Bowling ball management should be done carefully. You should be extra careful when it comes to cleaning your bowling ball after a few matches. So, are you planning to clean your bowling ball with hydrogen peroxide? Stop right there! Don’t even think about it! Hydrogen peroxide will damage the components of your bowling ball and will make it impossible to use it again for your next bowling match. So, yes, stay out of hydrogen peroxide!


Yes and No. Because it’s up to you and the method you use. Acetone is a critical substance to use on bowling balls. Not only it is highly inflammable but also cleaning it for a long time will scrub off the colorful upper layer of the coverstock. But using it as a mild cleaner is alright. If you have no other household item near you other than acetone, you need to understand the risk it comes with.


I will recommend putting some acetone in a spray bottle and when you’re bowling, you can spray some on a non-lint microfiber cloth to clean up the surface of your bowling ball. Acetone will clean anything off the surface of your bowling ball without damaging it. If you use acetone properly, it’s absolutely alright to use it on a ball surface. Just follow the method properly. Don’t think about soaking it in a gallon of acetone. 

If a bowler uses the proper method to use acetone as a cleaner, it is not prohibited by USBC. However, non-alcohol-based nail polish remover is considered illegal to use on a bowling ball’s surface at any time during USBC leagues or tournaments. 


If you want to save all the trouble of cleaning your bowling ball and let a machine do it for you, a dishwasher is just what you need. A dishwasher is considered one of the best ways to get oil out of your bowling balls’ surface. But some precautions are important before you put your ball in the dishwasher. 


First, remove the thumb/finger sleeves (if your ball has any) and cover the holes with duct tape. You can substitute duct tape with modeling clay. Now, place your bowling ball that needs cleaning on the bottom rack of the dishwasher. You can use a dishwashing liquid or detergent that has a little bleach in it. Remember to not use the dryer/heat cycle of the machine.

Now, all you have to do is turn on the machine and run it in the dishwashing cycle only once. If you think running once the time wasn’t enough and you want a deeper cleaning, run it a second time but only after the ball cools off completely. If you re-run the machine when the ball hasn’t cooled down yet, your ball might crack. If you notice that some water got into the holes, just grab a hair dryer and dry out the moisture from the holes.

Frequently Asked Question

Can you clean the bowling ball with rubbing alcohol?

Simple answer— yes, you can! Rubbing alcohol is actually pretty safe to clean your bowling balls. 

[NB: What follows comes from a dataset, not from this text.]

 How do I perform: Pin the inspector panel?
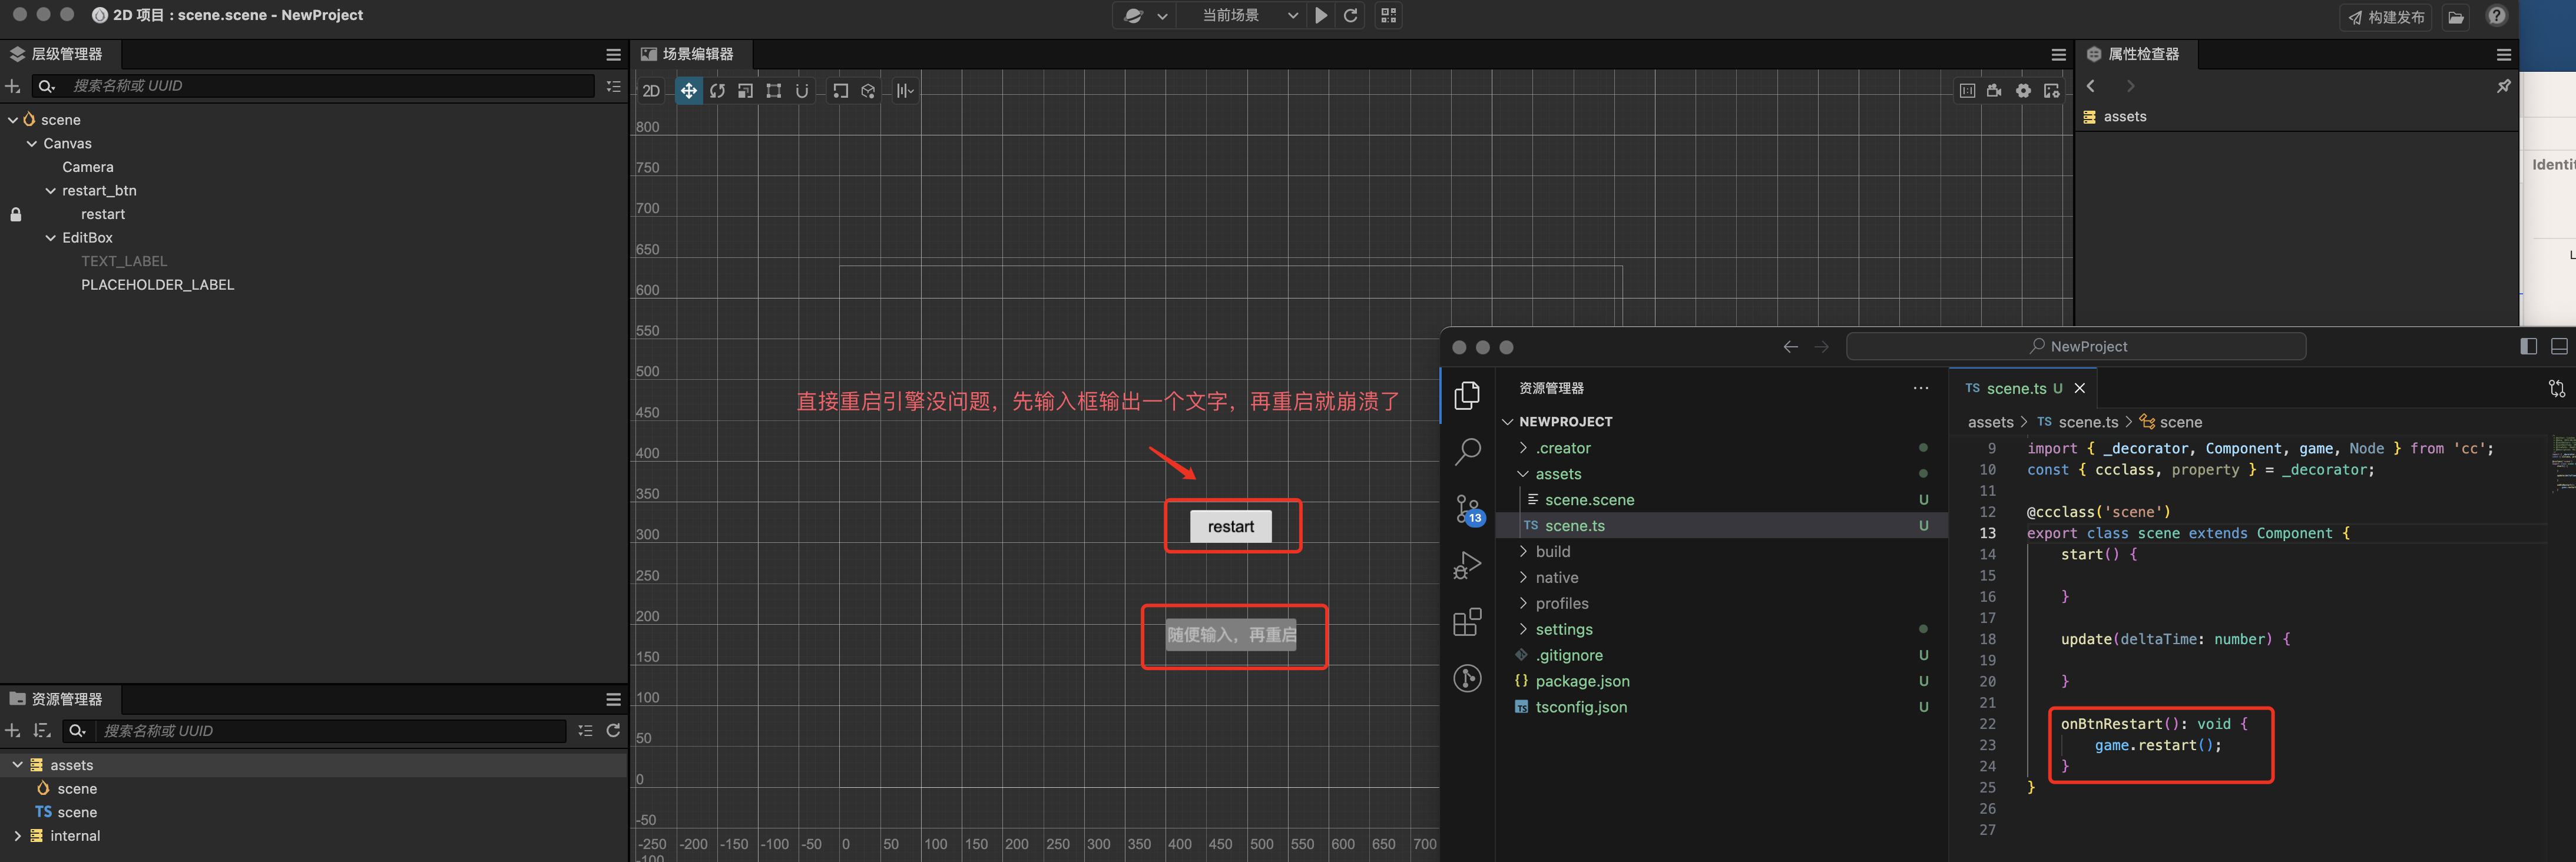pos(2503,86)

Can you clean the bowling ball with Windex?

This is a USBC-approved cleaning agent for its effectiveness. So why shouldn’t you use it for grime and dirt components?

Can you clean the bowling ball with Dawn?

Yes, apparently you can use Dawn Dishwashing Soap to clean your bowling ball. You can even use it for the immersion cleaning method to break down the oil faster and better.

Can you clean a bowling ball with hydrogen peroxide?

No, you cannot use hydrogen peroxide to clean your bowling ball. It will damage the bowling ball coverstock greatly and ruin its performance. 

Can you clean a bowling ball with acetone?

Acetone is only allowed as a cleaner if a bowler uses the proper method to use it. Don’t worry, acetone is not prohibited by USBC. However, non-alcohol-based nail polish remover is considered illegal to use on a bowling ball’s surface at any time during USBC leagues or tournaments. 

Can you clean a bowling ball in the dishwasher?

The dishwasher is pretty safe to use for cleaning purposes if you do it right. Just follow the precautions you must take to do it safely without causing any damage to the ball.


So there you go, homeboys! Cleaning the bowling ball never got this easier! With your regular household items, you can now give your bowling ball a nice cleaning before your next match/shot. If you think these home remedies are not enough and you want a more detailed and deep cleaning, take your ball to a local pro shop and they will handle the rest. Your ball will look brand new! Good luck!